You would place the organs inside the shell, everything fitting together like a three-dimensional puzzle. You snapped on the belly last to hold everything together, and voila! You had a perfect anatomy model of the human body. “Incredibly accurate!” it read on the box.

My third-grade classroom had a Visible Man and I was obsessed with it. During indoor recess, I always chose to assemble Visible Man.

My infatuation with the incredibly accurate Visible Man had adequately prepared me for what I saw in that lab.

There were differences in the bodies, sure. Some were old, some young. Some fat, some thin. The heart, which I expected to be red, was brown on some and yellow on other (more obese) people. Lungs were pink, grey or speckled with black (it was easy to pick out the smokers).

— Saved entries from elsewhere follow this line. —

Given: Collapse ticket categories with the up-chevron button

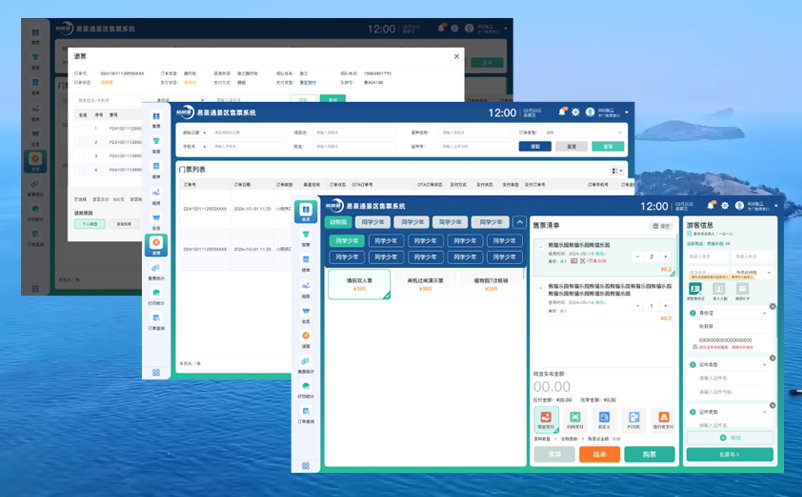Looking at the screenshot, I should pyautogui.click(x=520, y=222).
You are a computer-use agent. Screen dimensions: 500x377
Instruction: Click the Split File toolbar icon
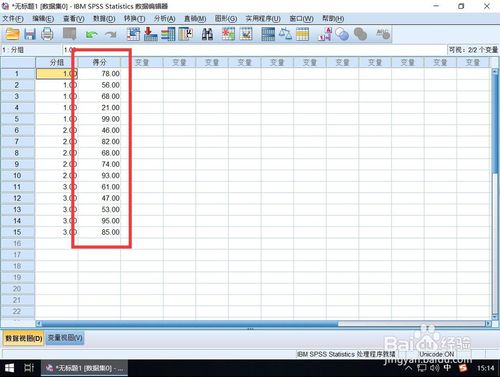268,34
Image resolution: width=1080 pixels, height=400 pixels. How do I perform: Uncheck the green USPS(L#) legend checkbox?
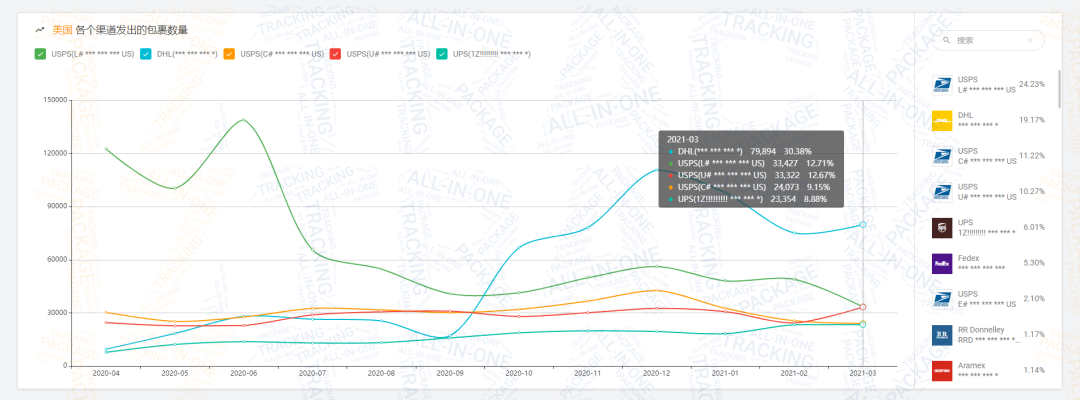39,54
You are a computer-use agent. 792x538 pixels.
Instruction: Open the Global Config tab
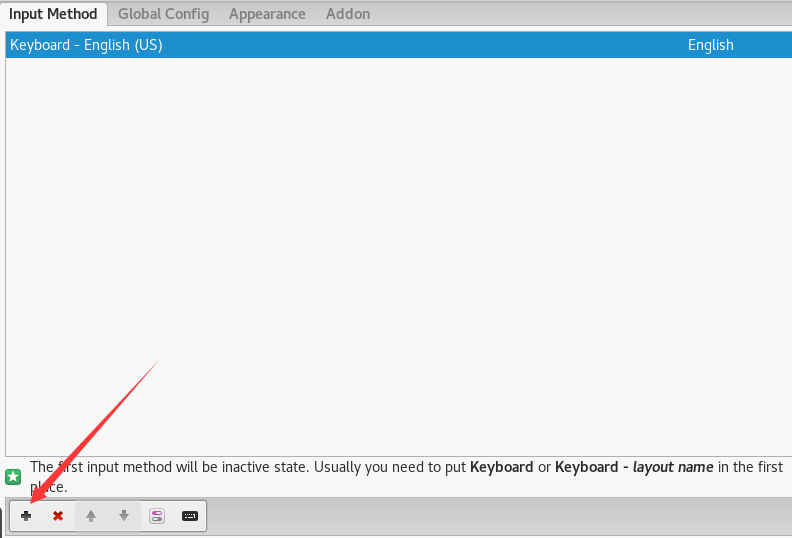coord(163,14)
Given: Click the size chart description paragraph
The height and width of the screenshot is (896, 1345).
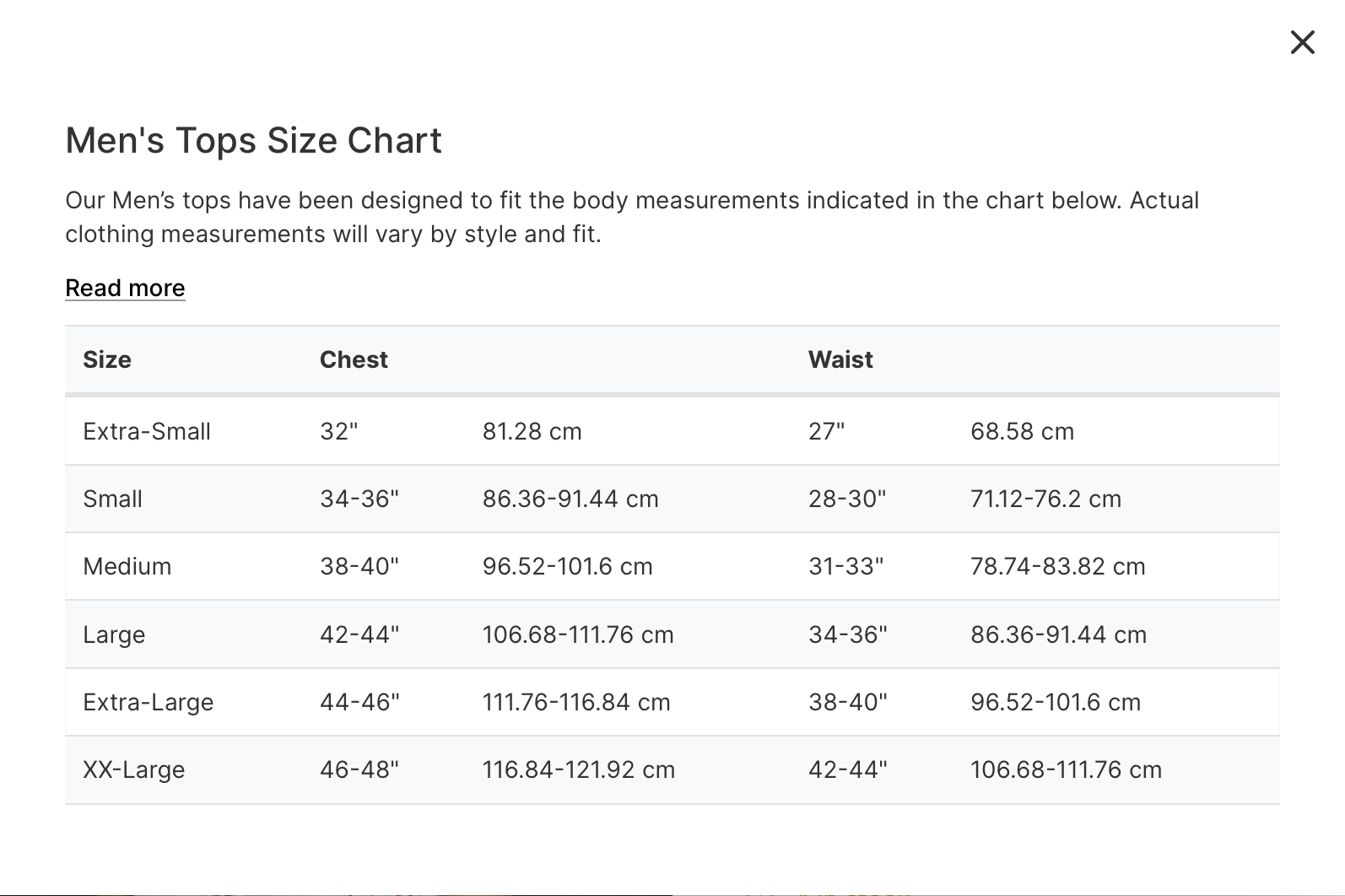Looking at the screenshot, I should 632,217.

The blood vessels didn’t seem to be in the same place from one body to another.

But mostly, they were all fairly similar to the Visible Man.

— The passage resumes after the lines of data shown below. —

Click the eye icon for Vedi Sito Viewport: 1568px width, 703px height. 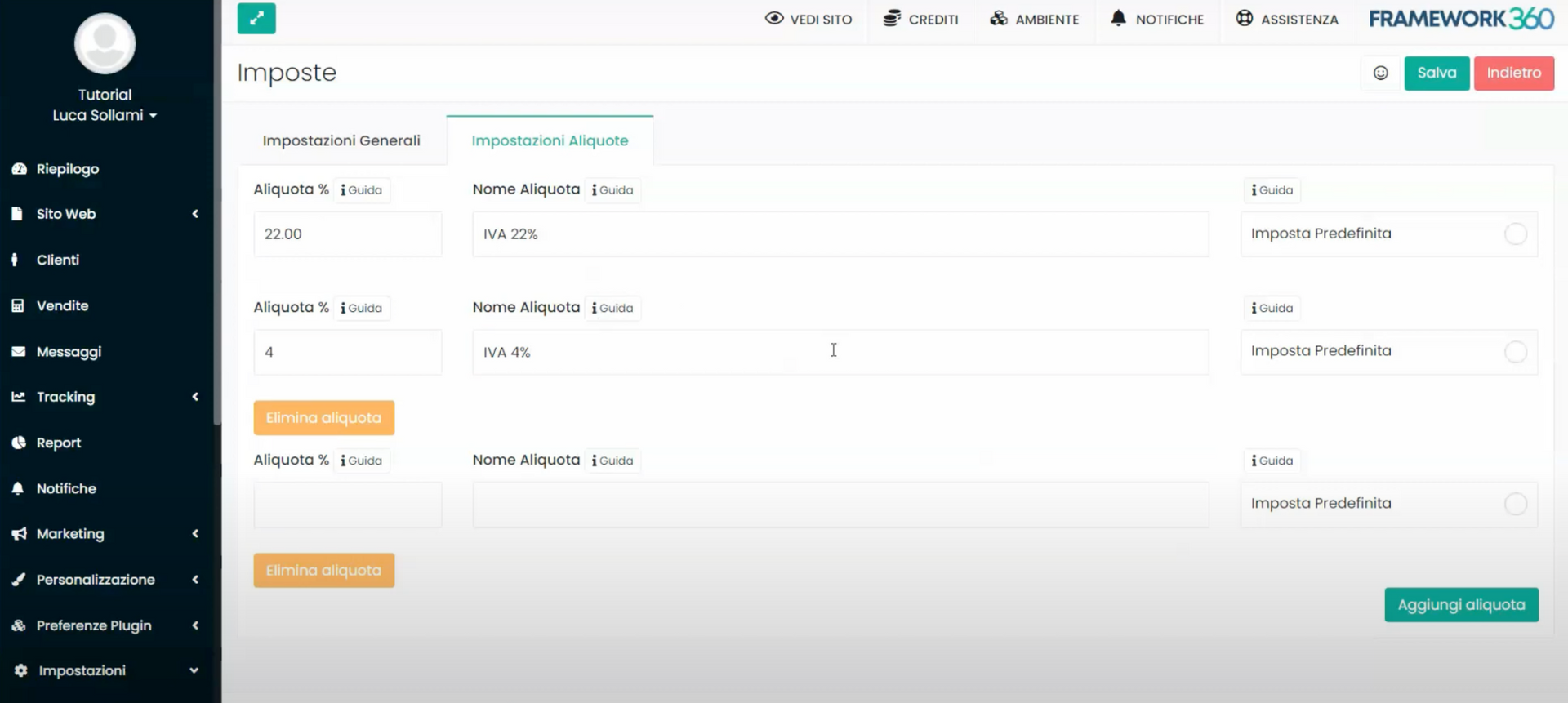click(x=773, y=18)
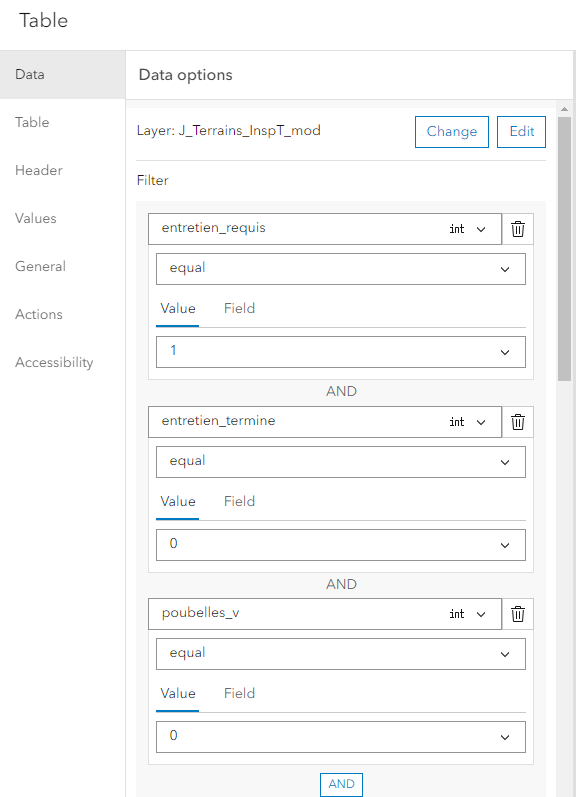Open the poubelles_v field dropdown
576x797 pixels.
click(325, 614)
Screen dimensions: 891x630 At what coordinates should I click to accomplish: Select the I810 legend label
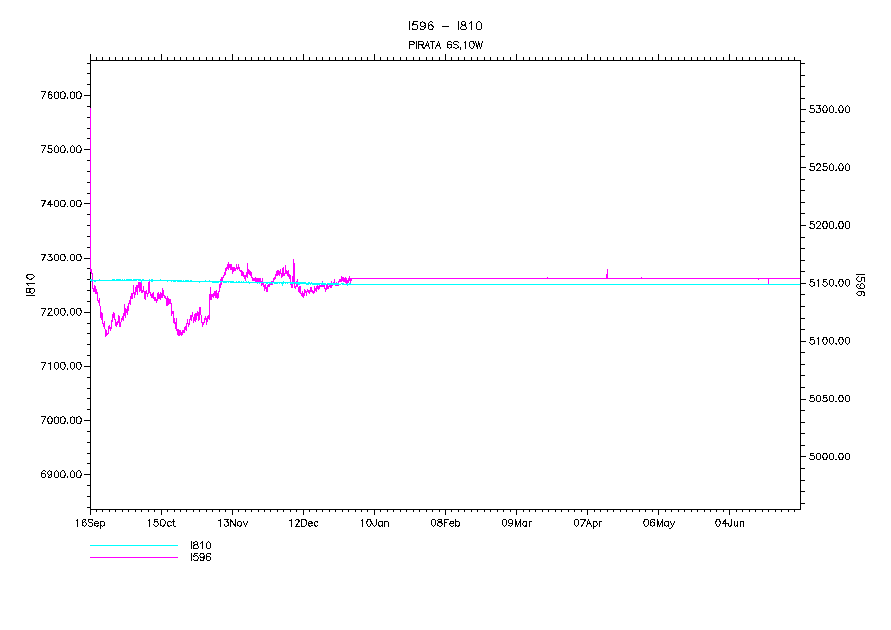(x=201, y=546)
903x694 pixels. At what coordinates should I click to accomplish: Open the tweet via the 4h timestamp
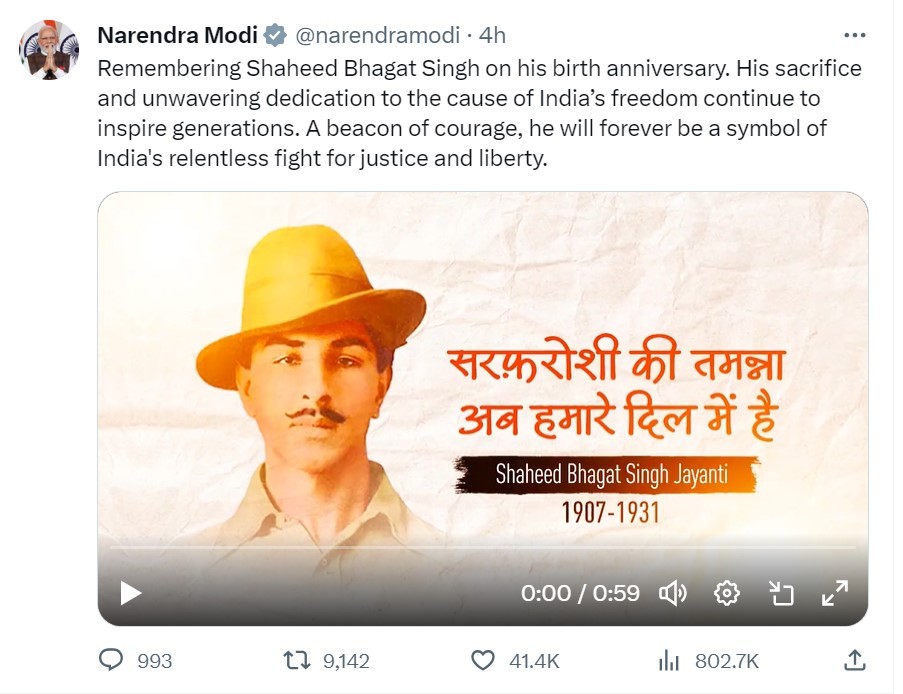pyautogui.click(x=493, y=35)
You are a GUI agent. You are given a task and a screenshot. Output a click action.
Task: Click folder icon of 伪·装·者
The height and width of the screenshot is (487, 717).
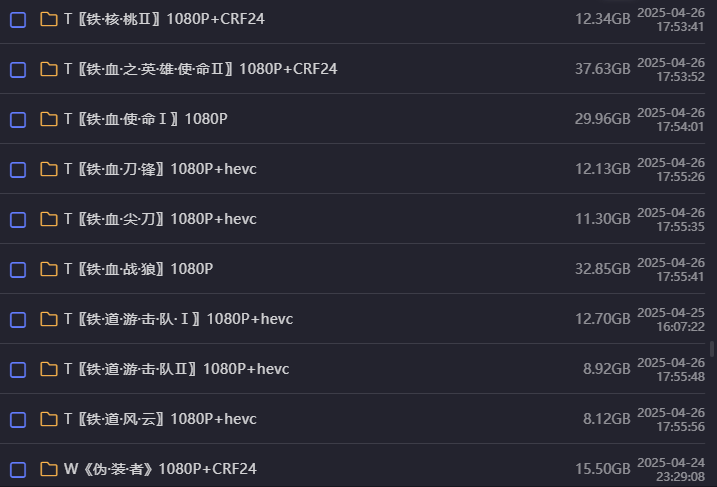48,469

Every cadaver had the same basic gear in approximately the same area. After all, humans are 99.9 percent genetically similar to each other. That means you, I and every one of those 24 bodies were and are 99.9 percent alike.

But I imagine if I were to have met those 24 people before they died, I would have been struck not by their similarities, but instead by that magical .1 percent that wasn’t accounted for on the table.

Laying on that slab they all seemed analogous because their unique souls had departed.

As I peered into their abdominal cavities, I made up stories about each one. The obese man with the long toenails played the piano beautifully. The woman with the appendectomy scar was a baker. The African-American man had been tragically widowed and then found true love again.

I walked out of the lab with a life-long curiosity about human anatomy. But I also walked out with the abiding belief our soul resides in that magical .1 percent.

In 1907, Massachusetts doctor Duncan McDougall surmised souls have actual mass.

He designed a bed fitted with a sensitive set of scales and weighed six tuberculosis patients just before and immediately following their deaths. He recorded physical changes that occurred around the moment of death, such as loss of sweat, urine, oxygen and nitrogen and concluded each of the six people weighed 21 grams less just after death than before they expired.

McDougall’s conclusion the human soul weighs 21 grams is pooh-poohed by todays’ scientific community. But the experiment’s failure to achieve acceptance hasn’t stopped us from being captivated by the poetic idea the soul exists.

Most religious, mythological and philosophical traditions agree the soul is the human connection to the divine, our inner pilot light, our incorporeal essence.

It is the home to our personality, principles, intelligence, goals, habits, experiences, relationships, imagination, memory, style, ethics and attitude.

Generally speaking, the soul is what makes each of us us. Consider each of us is one in 107 billion, or all the humans who have ever lived on the planet. We are not simply carbon and proteins randomly interacting. There is a higher purpose for our showing up here in this time, in this body, with these skills. There is a relationship between our magical .1 percent and the larger universe.

What are you doing with your .1 percent? We only have a short time to cultivate that connection.

That .1 percent is a call to action, a sign begging us to live. Because once the .1 percent is gone, it’s just spinning atoms.